When it came to the pecking order, she had to explain a most important principle.

“The princes of the blood are closest to the king in rank, and so the precedence is usually easy to follow. But rank and power are completely different. The king’s eldest son and the king’s brother are at the top of the tree. But they have no part in the government. Louis won’t even let them attend meetings with him.”

“But why?”

“To keep all the power in his hands. No chance of rivals, I should think. Wouldn’t you?”

“I hadn’t thought of it.”

“If you need a royal favor, then go to the mistresses. It’s a general rule that his mistress usually has more influence on a king than his wife.”

“What about his old mistress, Madame de Montespan? Is she important?”

“He visits her every day. He’s fond of her. But you know there was a big scandal—well, you were too young. Anyway, it was said that she used poison to get rid of another mistress. Nothing was ever proved. I’m sure it’s not true. But there’s always been a cloud over her since.”

“I feel as if I’ve walked into a dangerous labyrinth.”

“All courts are like that.”

As they returned from the palace, Amélie could not help feeling a sense of misgiving.

The next morning they returned to the palace to see the dauphine. Amélie knew her story. “She is not one of the court beauties,” Madame de Saint-Loubert had told her, “yet she seemed to please the dauphin.
They’ve had three children. But the last birth, this year, took a toll on her health, or so she says.”

The apartment of the dauphin was large, bright and airy. But that was not where they found his wife.

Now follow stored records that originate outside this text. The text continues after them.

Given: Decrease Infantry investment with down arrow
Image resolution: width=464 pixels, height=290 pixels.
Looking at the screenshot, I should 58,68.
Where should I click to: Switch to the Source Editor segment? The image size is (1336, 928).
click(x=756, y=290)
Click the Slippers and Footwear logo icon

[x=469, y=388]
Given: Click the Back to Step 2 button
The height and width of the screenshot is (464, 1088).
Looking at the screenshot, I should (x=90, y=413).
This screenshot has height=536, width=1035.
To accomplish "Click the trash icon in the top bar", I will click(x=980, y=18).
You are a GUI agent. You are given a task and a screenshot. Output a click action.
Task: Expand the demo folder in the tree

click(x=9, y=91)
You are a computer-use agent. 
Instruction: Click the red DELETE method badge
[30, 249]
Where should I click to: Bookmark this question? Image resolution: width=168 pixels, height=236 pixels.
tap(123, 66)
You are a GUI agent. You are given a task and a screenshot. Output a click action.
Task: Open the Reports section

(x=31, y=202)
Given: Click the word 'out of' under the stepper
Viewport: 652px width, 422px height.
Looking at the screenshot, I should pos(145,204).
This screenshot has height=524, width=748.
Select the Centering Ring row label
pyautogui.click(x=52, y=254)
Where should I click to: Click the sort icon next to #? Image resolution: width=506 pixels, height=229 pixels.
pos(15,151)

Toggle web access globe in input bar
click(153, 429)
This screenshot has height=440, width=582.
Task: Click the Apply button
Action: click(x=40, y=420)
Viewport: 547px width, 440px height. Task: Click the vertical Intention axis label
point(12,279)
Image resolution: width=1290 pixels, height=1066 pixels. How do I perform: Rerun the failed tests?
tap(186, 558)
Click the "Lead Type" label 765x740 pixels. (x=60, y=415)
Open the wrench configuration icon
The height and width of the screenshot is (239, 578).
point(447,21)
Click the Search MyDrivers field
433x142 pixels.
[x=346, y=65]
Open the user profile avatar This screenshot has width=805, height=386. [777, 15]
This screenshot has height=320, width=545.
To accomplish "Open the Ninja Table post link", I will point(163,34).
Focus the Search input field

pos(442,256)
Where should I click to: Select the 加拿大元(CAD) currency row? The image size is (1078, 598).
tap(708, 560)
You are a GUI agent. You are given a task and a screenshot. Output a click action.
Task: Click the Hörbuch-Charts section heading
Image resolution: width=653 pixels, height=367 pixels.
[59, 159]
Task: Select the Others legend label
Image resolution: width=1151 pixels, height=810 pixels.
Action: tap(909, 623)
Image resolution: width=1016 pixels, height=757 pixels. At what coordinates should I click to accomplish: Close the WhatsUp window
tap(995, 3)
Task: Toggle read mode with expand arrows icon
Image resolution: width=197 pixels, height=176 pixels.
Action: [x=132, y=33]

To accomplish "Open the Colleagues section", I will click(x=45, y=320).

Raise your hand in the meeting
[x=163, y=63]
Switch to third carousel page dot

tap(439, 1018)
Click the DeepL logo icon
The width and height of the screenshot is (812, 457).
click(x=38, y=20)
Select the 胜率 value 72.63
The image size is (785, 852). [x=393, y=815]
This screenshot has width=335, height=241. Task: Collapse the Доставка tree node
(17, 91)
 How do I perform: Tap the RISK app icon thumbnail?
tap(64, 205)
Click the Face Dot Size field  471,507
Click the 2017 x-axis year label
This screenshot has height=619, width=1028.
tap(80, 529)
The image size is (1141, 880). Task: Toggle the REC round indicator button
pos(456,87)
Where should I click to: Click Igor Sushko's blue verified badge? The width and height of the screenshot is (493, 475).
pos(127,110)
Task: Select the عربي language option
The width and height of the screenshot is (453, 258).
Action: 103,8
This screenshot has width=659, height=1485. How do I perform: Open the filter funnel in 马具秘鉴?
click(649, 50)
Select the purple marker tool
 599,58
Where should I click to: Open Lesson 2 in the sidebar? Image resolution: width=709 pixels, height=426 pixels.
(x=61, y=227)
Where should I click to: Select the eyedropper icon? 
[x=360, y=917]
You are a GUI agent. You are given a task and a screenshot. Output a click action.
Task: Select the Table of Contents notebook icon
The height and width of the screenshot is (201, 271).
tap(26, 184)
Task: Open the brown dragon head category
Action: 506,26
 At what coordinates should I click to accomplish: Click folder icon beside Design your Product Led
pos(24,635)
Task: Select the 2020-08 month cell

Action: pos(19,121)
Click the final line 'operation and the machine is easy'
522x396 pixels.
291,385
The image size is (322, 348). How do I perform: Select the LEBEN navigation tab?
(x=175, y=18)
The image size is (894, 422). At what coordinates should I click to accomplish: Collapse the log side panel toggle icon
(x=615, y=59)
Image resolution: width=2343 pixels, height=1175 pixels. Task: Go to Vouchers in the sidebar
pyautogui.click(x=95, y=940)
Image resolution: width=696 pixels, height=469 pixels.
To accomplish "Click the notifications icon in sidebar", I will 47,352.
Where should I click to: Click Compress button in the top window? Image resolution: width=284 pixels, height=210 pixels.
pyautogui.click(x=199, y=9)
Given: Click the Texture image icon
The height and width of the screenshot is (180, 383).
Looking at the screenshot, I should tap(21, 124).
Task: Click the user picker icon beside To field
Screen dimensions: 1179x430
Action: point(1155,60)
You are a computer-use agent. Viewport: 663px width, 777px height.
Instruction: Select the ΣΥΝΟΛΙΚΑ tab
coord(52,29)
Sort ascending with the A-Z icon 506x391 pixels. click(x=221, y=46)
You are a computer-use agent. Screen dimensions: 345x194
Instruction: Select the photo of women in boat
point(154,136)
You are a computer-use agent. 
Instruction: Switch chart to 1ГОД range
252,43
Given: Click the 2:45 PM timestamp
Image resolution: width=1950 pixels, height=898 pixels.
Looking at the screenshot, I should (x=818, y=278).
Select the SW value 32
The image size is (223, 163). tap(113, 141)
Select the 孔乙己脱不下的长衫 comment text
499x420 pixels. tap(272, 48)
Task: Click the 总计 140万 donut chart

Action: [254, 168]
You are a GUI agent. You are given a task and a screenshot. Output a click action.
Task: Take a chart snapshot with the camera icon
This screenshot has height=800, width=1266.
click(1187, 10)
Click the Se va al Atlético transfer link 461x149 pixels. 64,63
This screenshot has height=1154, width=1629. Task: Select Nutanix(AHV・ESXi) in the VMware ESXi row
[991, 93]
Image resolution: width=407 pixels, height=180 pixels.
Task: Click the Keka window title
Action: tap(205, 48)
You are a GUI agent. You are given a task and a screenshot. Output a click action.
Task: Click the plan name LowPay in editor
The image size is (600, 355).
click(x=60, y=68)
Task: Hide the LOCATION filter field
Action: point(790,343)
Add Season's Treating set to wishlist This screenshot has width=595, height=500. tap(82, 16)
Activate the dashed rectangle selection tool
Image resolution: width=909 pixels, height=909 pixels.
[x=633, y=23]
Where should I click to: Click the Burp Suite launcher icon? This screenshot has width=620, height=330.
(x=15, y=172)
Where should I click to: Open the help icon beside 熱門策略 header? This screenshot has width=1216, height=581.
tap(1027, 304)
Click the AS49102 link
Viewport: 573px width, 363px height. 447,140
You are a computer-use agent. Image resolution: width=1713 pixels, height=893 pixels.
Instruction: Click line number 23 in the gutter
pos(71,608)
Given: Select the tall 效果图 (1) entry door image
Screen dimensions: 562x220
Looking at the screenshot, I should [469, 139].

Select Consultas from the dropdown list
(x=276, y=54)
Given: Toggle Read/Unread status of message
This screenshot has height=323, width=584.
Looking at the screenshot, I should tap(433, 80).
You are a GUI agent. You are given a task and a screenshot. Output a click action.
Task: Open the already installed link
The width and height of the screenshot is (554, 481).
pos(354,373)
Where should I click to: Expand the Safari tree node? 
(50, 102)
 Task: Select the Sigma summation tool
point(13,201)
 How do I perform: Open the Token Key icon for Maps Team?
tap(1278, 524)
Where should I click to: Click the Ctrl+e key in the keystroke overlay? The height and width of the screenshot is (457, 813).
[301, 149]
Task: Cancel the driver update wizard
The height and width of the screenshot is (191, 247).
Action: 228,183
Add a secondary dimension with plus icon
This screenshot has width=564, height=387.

Although it was morning, the small back room was dark, the windows covered. An Italian maid let them in. The wife of the large, hearty-looking prince Amélie had seen yesterday did not seem well. Though Amélie knew that she was only about twenty-five, she had the impression that the sickly figure before her was much older. The dauphine was sitting in a fauteuil, and she summoned Amélie, telling her to sit on a small gilt chair. Her gesture was rather listless.

Only as she got close did she realize something else about the dauphin’s wife: She was astonishingly ugly. Her skin was blotchy. Her lips were pale as an old woman’s, her teeth were rotten, and her hands were unnaturally red. But most striking of all was her big, bulbous nose.

The poor lady’s looks were so unprepossessing that it was lucky Amélie had been prepared for them. She kept her face a mask.

First the dauphine offered her a piece of cake. Since it would have been impolite to refuse, even though she didn’t want it, Amélie ate the cake while the dauphine watched her.

“Despite her physical ugliness, the dauphine is most fastidious when she eats. She cannot bear to have women near her who eat messily,” Madame de Saint-Loubert had forewarned her. “But don’t worry, your table manners are excellent.”

As she didn’t drop any crumbs from her mouth or spill anything on the floor, this seemed to satisfy the dauphine.

Could she read and write? Had she a good hand? The Italian maid brought her a pen, ink and a piece of paper and she was commanded to write a few lines of any verse she knew.

Amélie obliged with some elegant religious verses from Corneille. The choice, and her handwriting, seemed to do.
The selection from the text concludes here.